Washington: Republican John McCain on Saturday enlisted the high-profile help of Carly Fiorina, once the most powerful businesswoman in the United States, in a bid to get women behind his campaign for the White House.

Arizona Senator McCain makes no secret of his wish to attract women who backed New York Senator Hillary Clinton's failed presidential bid, regularly praising her and noting their work and travel together as members of the US Senate.

Fiorina, a top economic adviser, empathised with the former first lady's experience when she took questions from across the country during a McCain campaign "virtual town-hall meeting".


She said, "Having started as a secretary and eventually become a chief-executive officer, I not only have great admiration and respect for Hillary Clinton and her candidacy and her leadership, but I also have great empathy, I must tell you, for what she went through."

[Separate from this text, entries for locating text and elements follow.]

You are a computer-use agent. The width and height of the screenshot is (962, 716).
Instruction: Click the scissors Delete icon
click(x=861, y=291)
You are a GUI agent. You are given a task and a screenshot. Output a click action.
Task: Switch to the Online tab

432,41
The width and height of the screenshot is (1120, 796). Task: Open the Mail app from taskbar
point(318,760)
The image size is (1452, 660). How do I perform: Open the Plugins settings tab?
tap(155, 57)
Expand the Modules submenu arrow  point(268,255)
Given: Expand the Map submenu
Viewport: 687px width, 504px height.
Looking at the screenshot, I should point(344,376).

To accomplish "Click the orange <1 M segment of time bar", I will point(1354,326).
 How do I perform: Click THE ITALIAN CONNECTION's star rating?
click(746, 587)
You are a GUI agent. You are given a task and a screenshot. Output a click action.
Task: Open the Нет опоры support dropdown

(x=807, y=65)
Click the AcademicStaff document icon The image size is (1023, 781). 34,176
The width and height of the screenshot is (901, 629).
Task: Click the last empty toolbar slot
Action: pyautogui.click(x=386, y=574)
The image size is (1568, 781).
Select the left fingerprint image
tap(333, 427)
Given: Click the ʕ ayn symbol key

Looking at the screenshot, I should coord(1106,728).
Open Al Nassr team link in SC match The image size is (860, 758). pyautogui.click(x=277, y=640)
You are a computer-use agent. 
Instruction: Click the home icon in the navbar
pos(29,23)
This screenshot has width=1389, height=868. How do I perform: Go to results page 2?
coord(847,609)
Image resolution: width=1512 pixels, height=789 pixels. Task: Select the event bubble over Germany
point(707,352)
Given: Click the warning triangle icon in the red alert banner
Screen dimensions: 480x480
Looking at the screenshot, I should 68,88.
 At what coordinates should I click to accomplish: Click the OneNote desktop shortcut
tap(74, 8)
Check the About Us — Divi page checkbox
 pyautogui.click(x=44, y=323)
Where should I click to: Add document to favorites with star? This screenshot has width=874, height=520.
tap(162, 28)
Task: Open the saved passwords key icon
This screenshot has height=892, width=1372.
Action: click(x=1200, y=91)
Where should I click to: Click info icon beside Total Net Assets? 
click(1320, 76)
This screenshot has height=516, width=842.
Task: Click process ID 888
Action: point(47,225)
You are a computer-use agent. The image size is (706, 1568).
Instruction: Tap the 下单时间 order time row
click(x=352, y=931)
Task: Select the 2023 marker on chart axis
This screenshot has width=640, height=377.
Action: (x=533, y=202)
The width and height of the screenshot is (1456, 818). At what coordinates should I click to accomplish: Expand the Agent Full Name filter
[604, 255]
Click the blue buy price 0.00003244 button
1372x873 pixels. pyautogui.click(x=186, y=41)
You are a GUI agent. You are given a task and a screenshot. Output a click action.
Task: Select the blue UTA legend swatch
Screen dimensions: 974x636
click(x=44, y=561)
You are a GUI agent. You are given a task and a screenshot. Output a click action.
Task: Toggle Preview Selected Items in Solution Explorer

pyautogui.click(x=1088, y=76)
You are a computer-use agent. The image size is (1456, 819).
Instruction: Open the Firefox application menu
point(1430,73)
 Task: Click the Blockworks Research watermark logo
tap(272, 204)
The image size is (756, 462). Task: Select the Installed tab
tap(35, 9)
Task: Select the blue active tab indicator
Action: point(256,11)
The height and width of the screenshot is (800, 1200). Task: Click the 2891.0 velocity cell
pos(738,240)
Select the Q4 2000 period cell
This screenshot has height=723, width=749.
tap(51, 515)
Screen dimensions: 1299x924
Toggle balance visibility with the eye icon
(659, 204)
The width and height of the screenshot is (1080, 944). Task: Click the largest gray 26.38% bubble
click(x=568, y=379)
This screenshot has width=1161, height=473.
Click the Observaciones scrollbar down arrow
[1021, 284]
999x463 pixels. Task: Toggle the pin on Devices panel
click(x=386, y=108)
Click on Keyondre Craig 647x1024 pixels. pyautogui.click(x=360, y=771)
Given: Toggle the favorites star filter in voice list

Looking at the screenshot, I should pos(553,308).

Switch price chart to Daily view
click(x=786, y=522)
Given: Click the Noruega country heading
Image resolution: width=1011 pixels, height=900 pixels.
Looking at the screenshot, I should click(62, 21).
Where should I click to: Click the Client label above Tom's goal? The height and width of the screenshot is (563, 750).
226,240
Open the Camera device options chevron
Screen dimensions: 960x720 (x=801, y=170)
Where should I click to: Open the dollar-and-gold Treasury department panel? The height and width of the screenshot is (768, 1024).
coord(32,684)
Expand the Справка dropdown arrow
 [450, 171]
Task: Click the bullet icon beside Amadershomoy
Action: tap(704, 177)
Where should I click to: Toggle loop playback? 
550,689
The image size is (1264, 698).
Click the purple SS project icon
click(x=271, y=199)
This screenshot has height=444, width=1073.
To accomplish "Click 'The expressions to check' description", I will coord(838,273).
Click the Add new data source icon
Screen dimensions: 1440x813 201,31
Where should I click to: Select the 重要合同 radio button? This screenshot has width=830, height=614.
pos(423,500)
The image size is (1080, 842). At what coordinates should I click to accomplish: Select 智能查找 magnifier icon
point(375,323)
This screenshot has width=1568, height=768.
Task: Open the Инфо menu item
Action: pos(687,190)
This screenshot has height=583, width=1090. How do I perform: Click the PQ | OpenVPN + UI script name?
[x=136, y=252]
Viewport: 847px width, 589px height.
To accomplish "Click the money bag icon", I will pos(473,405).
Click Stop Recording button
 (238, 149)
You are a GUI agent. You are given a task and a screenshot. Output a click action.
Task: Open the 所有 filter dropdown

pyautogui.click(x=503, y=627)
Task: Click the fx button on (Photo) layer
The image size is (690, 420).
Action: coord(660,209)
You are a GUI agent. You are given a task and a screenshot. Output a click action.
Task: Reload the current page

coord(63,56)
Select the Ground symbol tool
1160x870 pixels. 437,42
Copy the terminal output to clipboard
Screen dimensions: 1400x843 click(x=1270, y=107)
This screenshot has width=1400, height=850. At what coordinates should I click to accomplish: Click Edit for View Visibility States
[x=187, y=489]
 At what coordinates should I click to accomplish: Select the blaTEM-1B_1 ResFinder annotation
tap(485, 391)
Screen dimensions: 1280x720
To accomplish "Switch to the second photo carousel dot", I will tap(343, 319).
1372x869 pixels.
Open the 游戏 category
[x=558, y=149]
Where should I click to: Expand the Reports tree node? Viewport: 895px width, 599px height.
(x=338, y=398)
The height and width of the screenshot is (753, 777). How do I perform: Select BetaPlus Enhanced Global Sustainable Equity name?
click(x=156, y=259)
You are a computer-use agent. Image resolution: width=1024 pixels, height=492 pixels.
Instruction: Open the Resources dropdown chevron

She added, "I also believe though, if we are striving for a gender-blind, colour-blind society, that we really ought to be focused on the person that we think will make the right judgments, the right decisions and have the right positions."

That person is John McCain, she said.

The McCain camp hopes to secure the support of independent and Democratic Clinton supporters, some of whom say they will not back the presumptive nominee Illinois Senator Barack Obama.

Texas-born Fiorina has become an increasingly visible advocate for McCain, speaking publicly about his economic positions and ripping into Obama over tax policies and Iraq.

Fiorina became the head of Hewlett-Packard Co. in 1999 and in 2002 oversaw the then-largest merger in the US technology sector when Hewlett-Packard bought rival computer maker Compaq
Computer Corp. The company's poor performance forced her exit as chairman and chief executive in 2005.